Your brain develops differently than normal if you’re born with loss of hearing. Does that surprise you? That’s because we commonly think about brains in the wrong way. You may think that only damage or trauma can alter your brain. But the truth is that brains are a little more…dynamic.
Hearing Impacts Your Brain
You’ve most likely heard of the concept that, as one sense diminishes, the other four senses will become more powerful in order to counterbalance. Vision is the most popular example: your senses of smell, taste, and hearing will become stronger to compensate for loss of vision.
That hasn’t been proven in the medical literature, but like all good myths, there might be a sliver of truth somewhere in there. Because the architecture of your brain can be and is altered by hearing loss. At least we know that occurs in children, how much we can extrapolate to adults is an open question.
CT scans and other studies of children with hearing loss demonstrate that their brains physically change their structures, altering the part of the brain normally responsible for interpreting sounds to be more sensitive to visual information.
The newest studies have gone on to discover that even minor hearing loss can have an influence on the brain’s architecture.
How The Brain is Changed by Hearing Loss
A specific amount of brainpower is committed to each sense when they are all working. The interpretation of touch, or taste, or vision and so on, all utilize a certain amount of brain power. Much of this architecture is developed when you’re young (the brains of children are extremely pliable) because that’s when you’re first establishing all of these neural pathways.
Established literature had already verified that in children with total or near-total hearing loss, the brain changed its general structure. Instead of being devoted to hearing, that area in the brain is restructured to be devoted to vision. Whichever senses provide the most information is where the brain applies most of its resources.
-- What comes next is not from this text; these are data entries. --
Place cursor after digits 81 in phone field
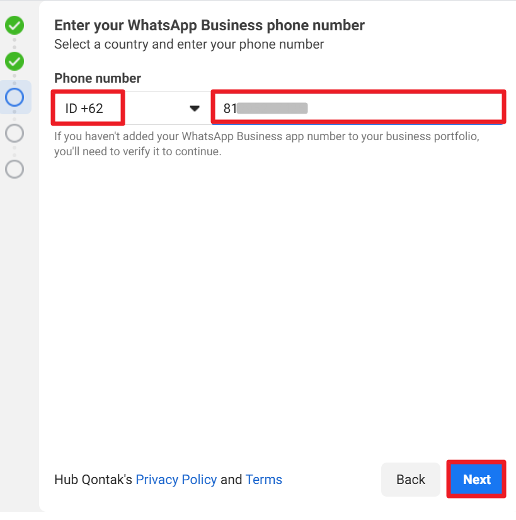516x520 pixels. click(x=238, y=109)
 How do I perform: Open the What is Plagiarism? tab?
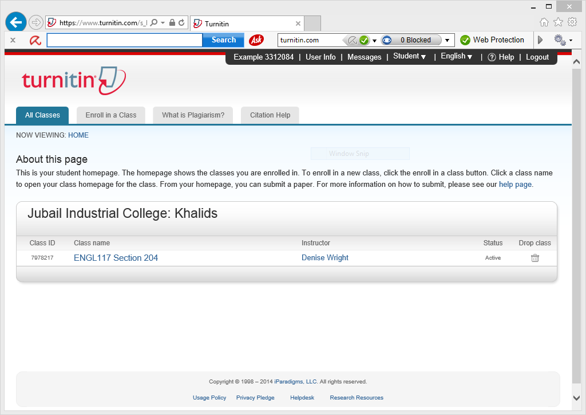193,115
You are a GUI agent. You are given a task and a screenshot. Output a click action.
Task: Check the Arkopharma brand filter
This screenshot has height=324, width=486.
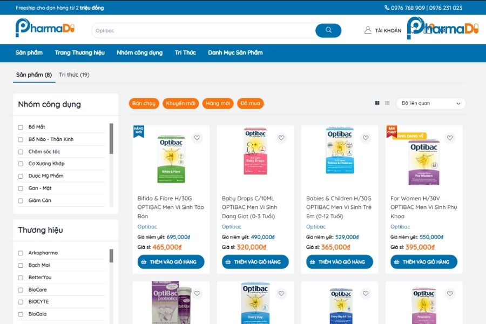pyautogui.click(x=21, y=253)
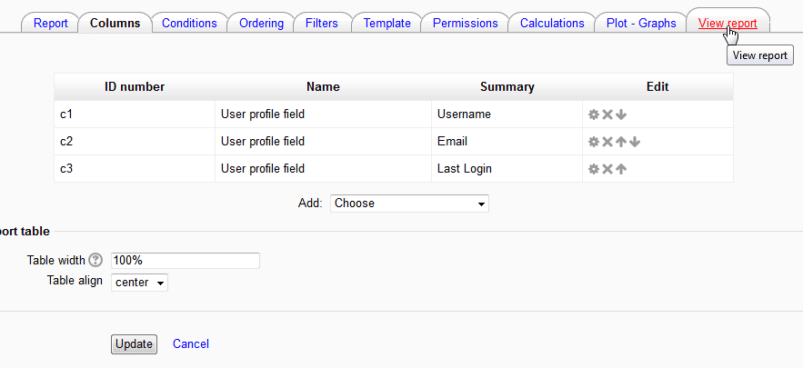The image size is (803, 368).
Task: Open the Plot - Graphs tab
Action: (x=641, y=24)
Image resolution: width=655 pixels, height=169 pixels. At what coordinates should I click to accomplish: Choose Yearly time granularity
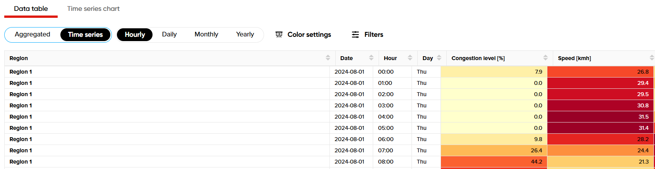[245, 34]

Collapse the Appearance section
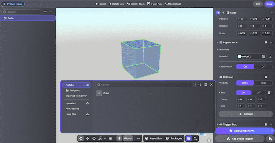click(217, 42)
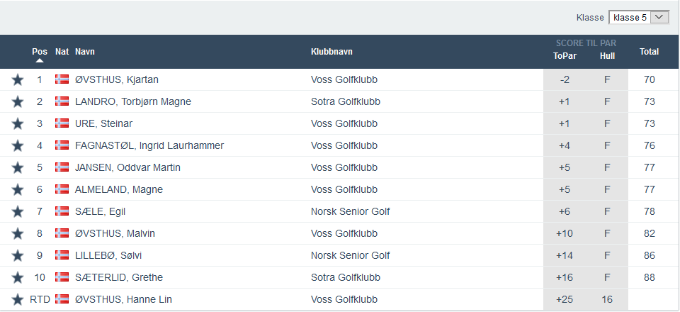Select ØVSTHUS, Malvin player row
The image size is (680, 312).
(115, 233)
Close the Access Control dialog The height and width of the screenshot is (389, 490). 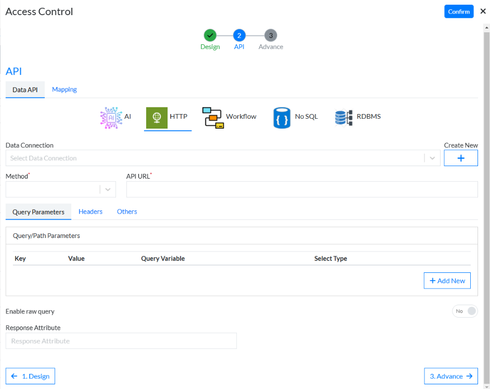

Modifications With Minor to Medium Hearing Loss
What’s unexpected is that this same rearrangement has been observed in children with minor to moderate hearing loss also.
To be clear, these modifications in the brain aren’t going to translate into significant behavioral changes and they won’t lead to superpowers. Alternatively, they simply seem to help people adapt to hearing loss.
A Long and Strong Relationship
The research that hearing loss can change the brains of children certainly has implications beyond childhood. Hearing loss is commonly an outcome of long term noise related or age related hearing damage meaning that most people who suffer from it are adults. Is hearing loss changing their brains, too?
Noise damage, according to evidence, can actually cause inflammation in particular parts of the brain. Hearing loss has been associated, according to other evidence, with higher risks for dementia, depression, and anxiety. So even though we haven’t confirmed hearing loss improves your other senses, it does impact the brain.
Families from around the country have anecdotally backed this up.
The Influence of Hearing Loss on Your Overall Health
It’s more than superficial information that hearing loss can have such a significant impact on the brain. It reminds us all of the relevant and intrinsic relationships between your brain and your senses.
When hearing loss develops, there are commonly substantial and obvious mental health impacts. Being aware of those impacts can help you prepare for them. And being prepared will help you take steps to preserve your quality of life.
How much your brain physically changes with the onset of hearing loss will depend on a myriad of factors (including how old you are, older brains commonly firm up that structure and new neural pathways are harder to establish as a result). But regardless of your age or how serious your loss of hearing is, untreated hearing loss will absolutely have an effect on your brain.